● **Task set**:
A - From the pot call primer, repeat everything from "I drilled the" down to "of my call.".
B - In the pot call primer, how far from the center does the writer mark the four sound holes?

--- START OF Document text ---

# Pot Call Primer



## ghost1066 (May 17, 2014)

This was an early how to I did on pot calls and it is a decent starting point to do your own but looking back now I can see some mistakes in the pictures and I will edit the text to correct them. So, please bare with some of my bad information on the pictures and hopefully reading it will get you headed in the right direction.

I know there are a lot of ways to make calls, this is NOT "THE WAY" to make a call it is simply a starting point to help folks that have never done it.

A lot of folks don't know what these are (understandable) I thought I would do a post to show most of what it takes to make one. This post is a bit pic heavy but it helps to show what I am doing.

Here we go. First take a blank in this case 4"x4"x1" and mark your center. I also mark 4 sound holes 22mm from the center on these lines. The size and placement of the holes is really up to you but here is what I did and still do. Many makers use 3/8" hole and in varying numbers this is a part that you can do as you like. One thing I changed here is I now drill all my sound holes before putting the blank on the lathe which is not shown in the pics.







I drilled the center hole out to 3/4" to fit on my chuck but there are many ways to mount these on your lathe this is quick and easy for me. Then got it on the lathe with the marked side toward the headstock this will be the bottom of my call.






Once you do this simply turn the corners off to get things round, I now cut the corners off on the bandsaw before going to the lathe. Then make a mark to cut the blank down to the 3/4" thickness of the finished piece and cut this portion away.






Once you do this you need to make a recess for the playing surface. Carefully working from the center to the edge make the recess to fit the playing surface. I do mark a line at times to help me but use the playing surface to check as I go to get a close fit. If you trust calipers here I promise you at some point you will be sorry and ruin some nice wood. Take a second to stop your lathe and use the playing surface to check the fit. Also taper your cuts toward the center so the playing surface does not ride on it but can set down into the call to test the depth of the rim. I use a 1/4" wood chisel to do my interiors I have all kinds of custom carbides and not one of them work as well as my cheap Chinese made chisel.

--- END OF Document text ---
--- START OF Supplied information ---

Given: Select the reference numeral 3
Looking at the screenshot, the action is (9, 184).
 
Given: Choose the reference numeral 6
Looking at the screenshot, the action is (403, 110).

--- END OF Supplied information ---

● **Responses**:
A -
I drilled the center hole out to 3/4" to fit on my chuck but there are many ways to mount these on your lathe this is quick and easy for me. Then got it on the lathe with the marked side toward the headstock this will be the bottom of my call.

B - 22mm from the center.